Quando Cármen Lúcia assumiu a presidência do Supremo Tribunal Federal (STF), no início deste semestre, o que a população viu foi uma imagem forte, de uma pessoa que não faz jogos e está sempre preparada para cumprir a Lei. Já nesta semana, o que se viu foi uma presidente abatida, vencida e imponente diante das entranhas da política nacional. Claramente, Cármen Lúcia levou uma "rasteira" de seus colegas ministros e claro do "expert" e nome mais importante em Brasília, o presidente do Senado Renan Calheiros (PMDB).
O que vemos hoje é muito mais sujo e preocupante do que observávamos quando Eduardo Cunha (PMDB) era presidente da Câmara dos Deputados. Um homem cercado de comparsas, de defensores e acima da Lei, e quem sabe, do bem e do mal. Renan parece ter mais poderes do que o presidente da República Michel Temer (PMDB). Como ele comanda o Senado, onde tudo precisa ser aprovado para virar lei, o político mostra que toda sua experiência o ajudou a domar, como ninguém, um bom número de políticos dispostos a se vender pelo poder.
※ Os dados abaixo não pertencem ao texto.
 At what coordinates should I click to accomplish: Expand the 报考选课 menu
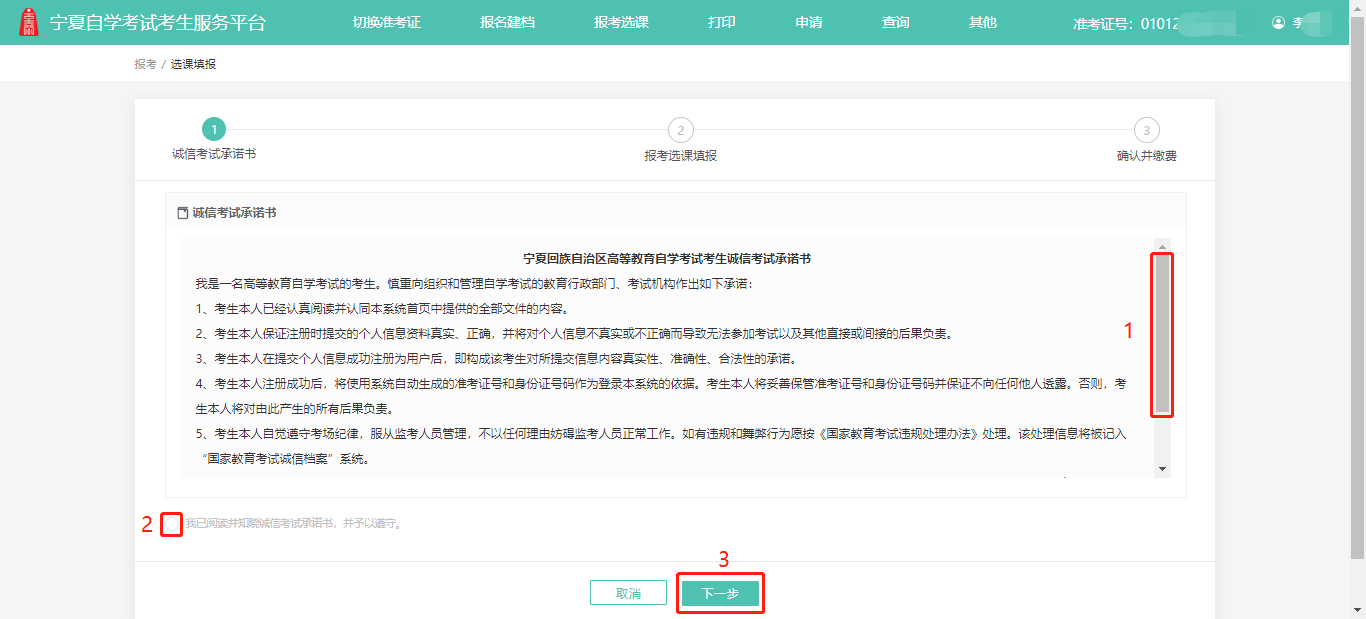[621, 22]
A saída de Renan da presidência do Senado, decretada pelo ministro Marco Aurélio de Mello, mesmo que do ponto de vista do povo brasileiro que vai às ruas protestar contra a corrupção, fosse justa, não foi cumprida. Há toda a parte jurídica, constitucional, para que um ato seja aprovado. O ministro Marco Aurélio afirmou que está satisfeito por ter sido ele o primeiro a tentar retirá-lo do cargo. Logo, este senador deixará a presidência e, não por isso, as investigações contra ele devem continuar sendo realizadas.
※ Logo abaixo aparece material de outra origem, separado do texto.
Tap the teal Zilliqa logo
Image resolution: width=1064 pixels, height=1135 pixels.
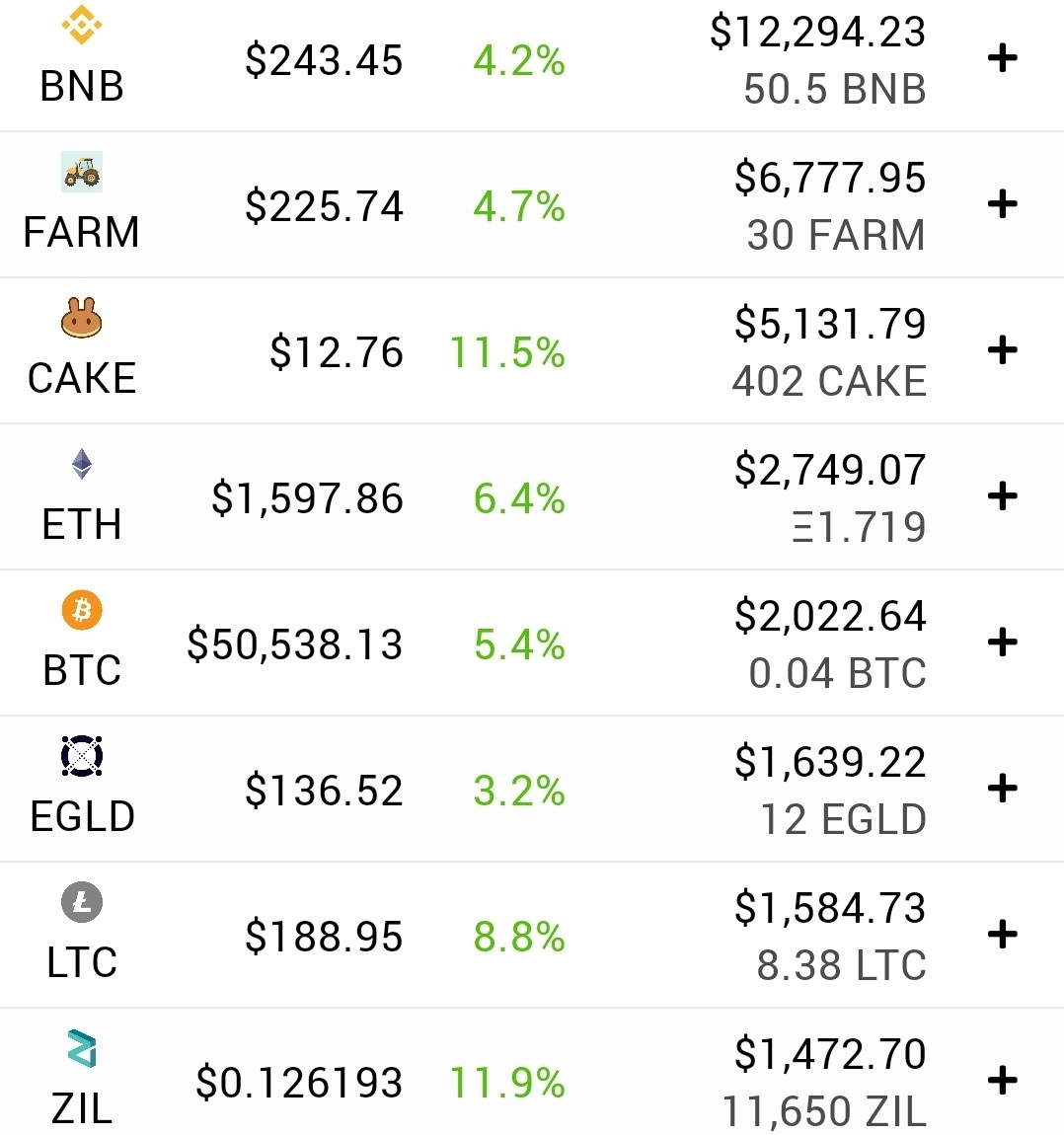(x=82, y=1048)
A presidente do STF parecia ser o nome que faltava para colocar a casa em ordem. Um novo Joaquim Barbosa? Não. As imagens nos enganaram. Aquela postura firme, cara emburrada e focada nos assuntos, não venceu o poderoso presidente do Senado, que saiu pela porta da frente e acenando aos jornalistas e amigos políticos, como se tivesse conquistado um título, um troféu. No final de 2016, Renan Calheiros é o campeão da esperteza. Se manteve no cargo, conseguiu se segurar na queda de Dilma Rousseff (PT), Cunha e tantas outras denúncias.
O Brasil já voltou às ruas para criticar a postura do STF e a situação de Renan. Parece que outras manifestações estão previstas. O povo entendeu o recado: é preciso espernear bastante para que alguém faça o que deve ser feito. Carmen Lúcia parecia uma salvadora, mas joga o mesmo jogo de seus colegas.